Medical Alert Information

Our antibodies don't just affect our babies, they affect us too. The same antibodies that destroy baby's blood cells because they've got the antigen, will also destroy donor blood cells. If you get injured, end up unconscious, or have some other emergency situation and need blood, it's important for the doctors to know about your antibodies so they can find compatible blood. Once you have antibodies, you will have them for life. Your body will always remember how to make them quickly if it ever finds incompatible blood. Even if your antibodies are too low to titer or undetectable, the medical personnel need to know about them. If they don't a hemolytic transfusion reaction occurs (more info about that below). About 20 people die in the USA each year because of them. 5 minutes to fill out a free medical alert card, or order a bracelet can literally save your life.

This website has a free card (it also has bracelets for sale). Fill in the info, print it, and put it in your wallet. Bonus if you can laminate it. Put "Transfusion Alert: Anti-E" or whatever your antibody is right where it says existing conditions.

You can get medical alert bracelets from Etsy or a number of online retailers. You can also get a printable ID card here that already has the transfusion reaction part filled in.

Transfusion Reactions

Once a woman has antibodies, she is at high risk for a transfusion reaction. https://www.ncbi.nlm.nih.gov/pmc/articles/PMC3076326/ For this reason, she must carry a medical alert card at all times and inform all doctors of her antibody status.

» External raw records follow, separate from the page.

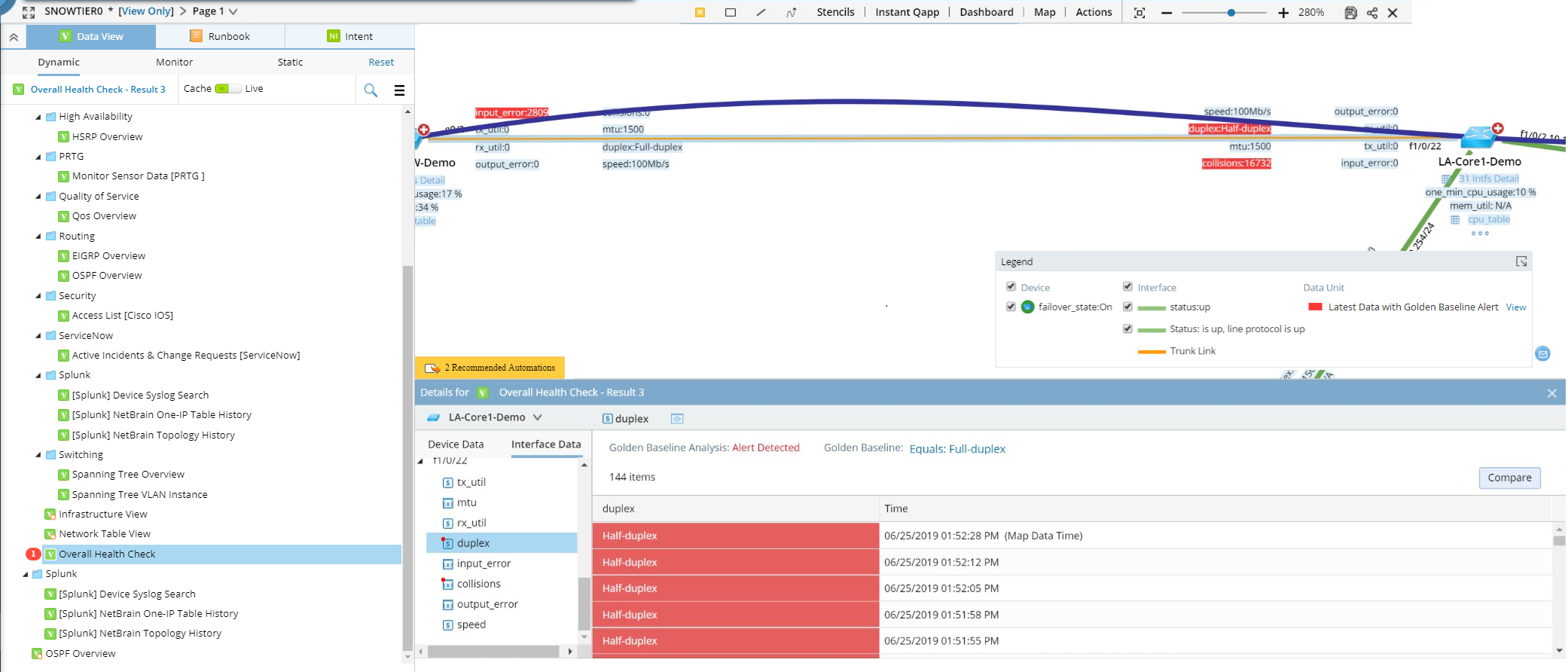1568x672 pixels.
Task: Open the Page 1 dropdown
Action: point(233,11)
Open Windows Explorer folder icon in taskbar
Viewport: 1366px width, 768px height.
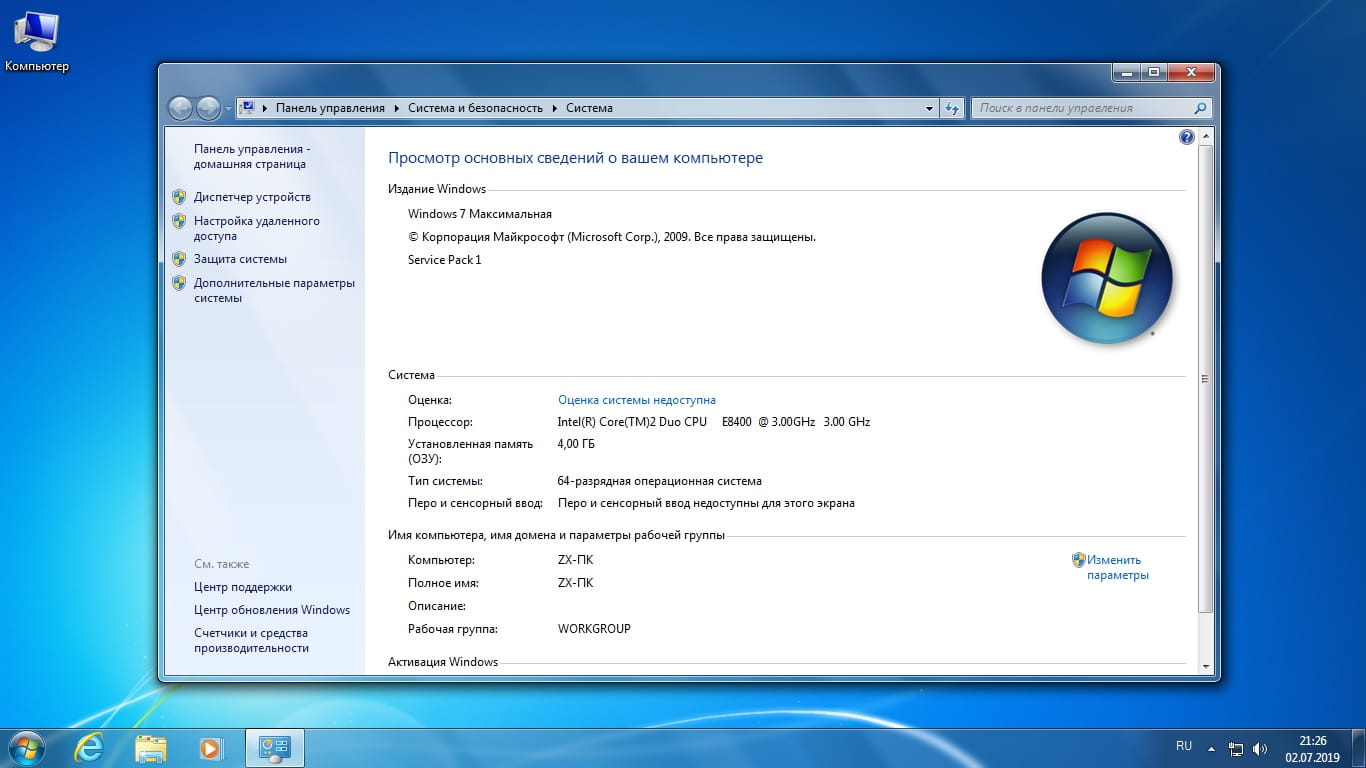point(151,747)
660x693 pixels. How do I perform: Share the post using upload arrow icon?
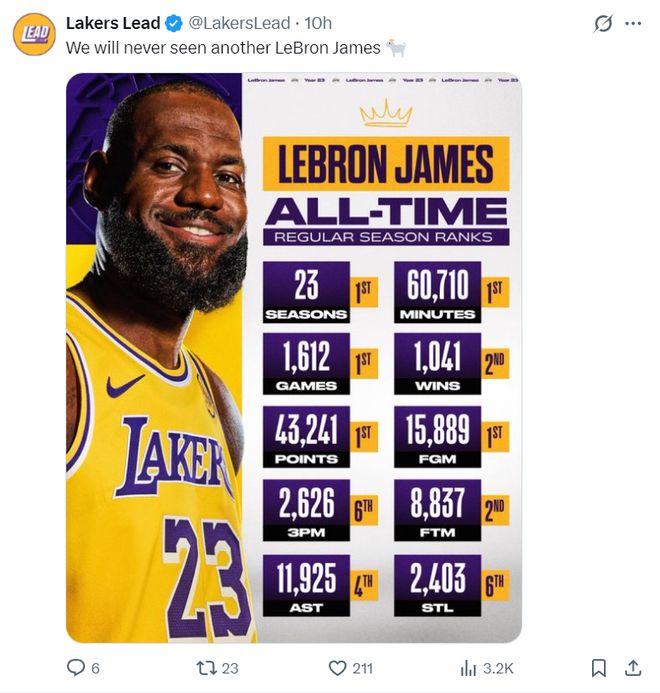tap(633, 667)
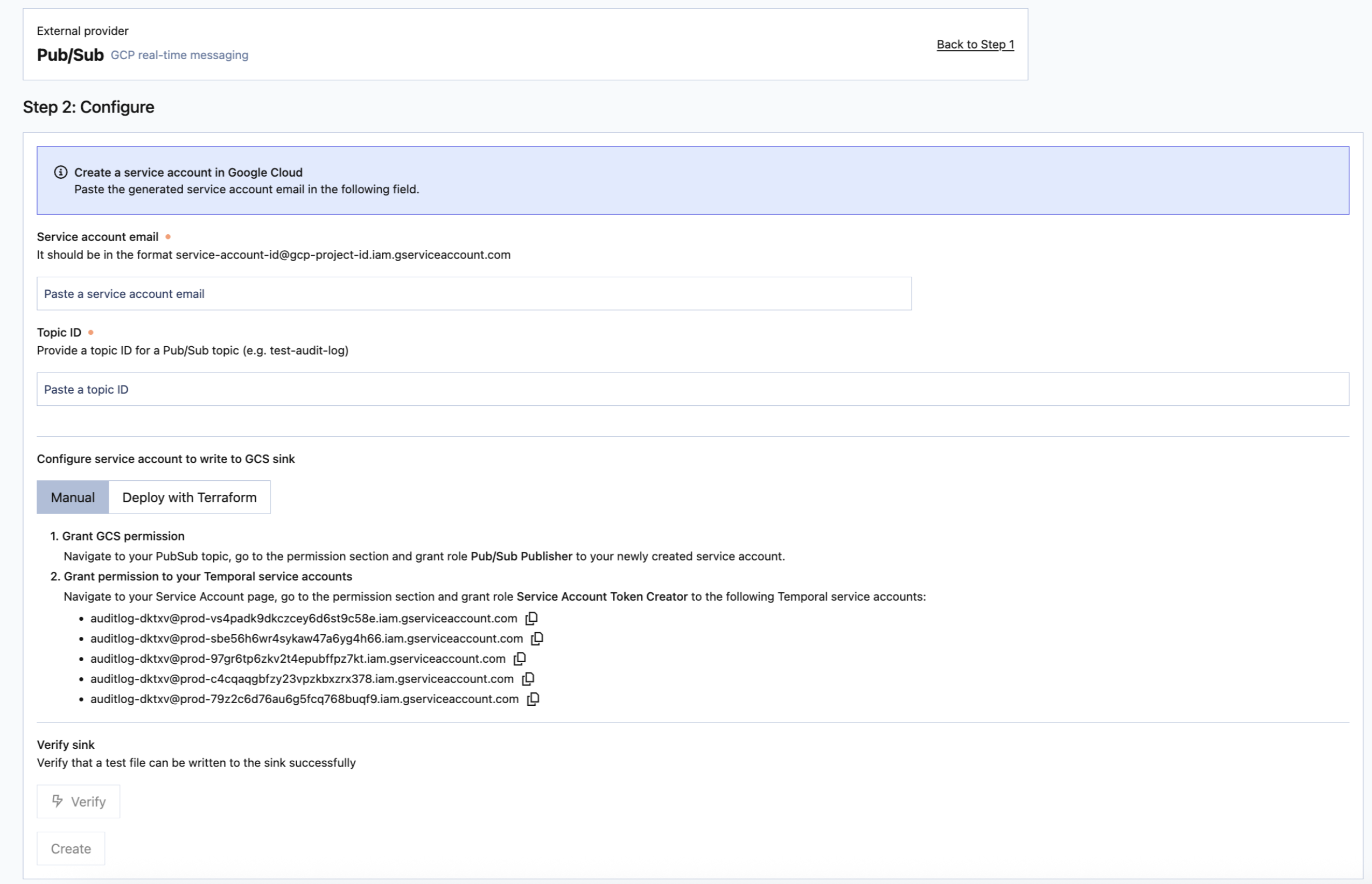The height and width of the screenshot is (884, 1372).
Task: Copy the service account ending in 4h66
Action: (x=537, y=639)
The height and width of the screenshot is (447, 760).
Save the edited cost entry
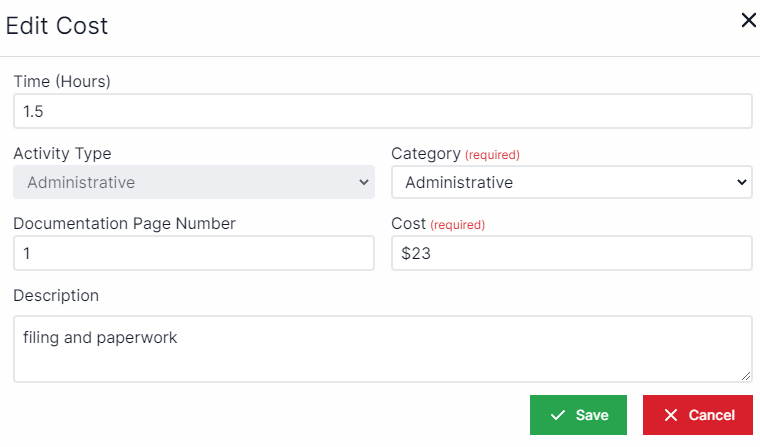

“"Acute hemolytic transfusion reactions may be either immune-mediated or nonimmune-mediated. Immune-mediated hemolytic transfusion reactions caused by immunoglobulin M (IgM) anti-A, anti-B, or anti-A,B typically result in severe, potentially fatal complement-mediated intravascular hemolysis. Immune-mediated hemolytic reactions caused by IgG, Rh, Kell, Duffy, or other non-ABO antibodies typically result in extravascular sequestration, shortened survival of transfused red cells, and relatively mild clinical reactions. Acute hemolytic transfusion reactions due to immune hemolysis may occur in patients who have no antibodies detectable by routine laboratory procedures" http://emedicine.medscape.com/article/206885-overview#showall


"Acute hemolytic transfusion reactions may be either immune-mediated or nonimmune-mediated. Immune-mediated hemolytic transfusion reactions caused by immunoglobulin M (IgM) anti-A, anti-B, or anti-A,B typically result in severe, potentially fatal complement-mediated intravascular hemolysis. Immune-mediated hemolytic reactions caused by IgG, Rh, Kell, Duffy, or other non-ABO antibodies typically result in extravascular sequestration, shortened survival of transfused red cells, and relatively mild clinical reactions. Acute hemolytic transfusion reactions due to immune hemolysis may occur in patients who have no antibodies detectable by routine laboratory procedures" http://emedicine.medscape.com/article/206885-overview#showall

Easier to understand transfusion reaction info: https://medlineplus.gov/ency/article/001303.htm

Hemolytic Transfusion Reactions - 
In FY2011, the number of reported fatal hemolytic transfusion reactions increased from 7 (18%) in FY2010 to 9 (30%) of confirmed transfusion related fatalities. There were increases in both ABO hemolytic reactions - from 2 (5%) in FY2010, to 3 (10%) in FY2011, and non-ABO hemolytic reactions – from 5 (13%) in FY2010, to 6 (20%) in FY2011 (Figure 1 and Table 1). Despite these recently observed increases, a downward trend in the total number of reported fatalities due to hemolytic transfusion reactions has continued since FY2001 (Figure 3)
In FY2011, there were six reports of non-ABO fatal hemolytic transfusion reactions: Two of the six cases were attributed to errors in the lab:
  • In one case, an anti-K was correctly identified; however, an error in pulling segments for K typing and compatibility testing resulted in the transfusion of an incompatible, K positive unit.
  • In a second case, a positive antibody screen misread as negative resulted in transfusion of an incompatible Fya positive unit. The immediate spin compatibility test did not detect the incompatibility.
  • The remaining four cases illustrate difficult compatibility issues without clear answers, including three patients with complex RBC antibody presentations which worsened following transfusion, and one case of delayed hemolytic transfusion reaction/hyperhemolysis syndrome in a sickle cell patient.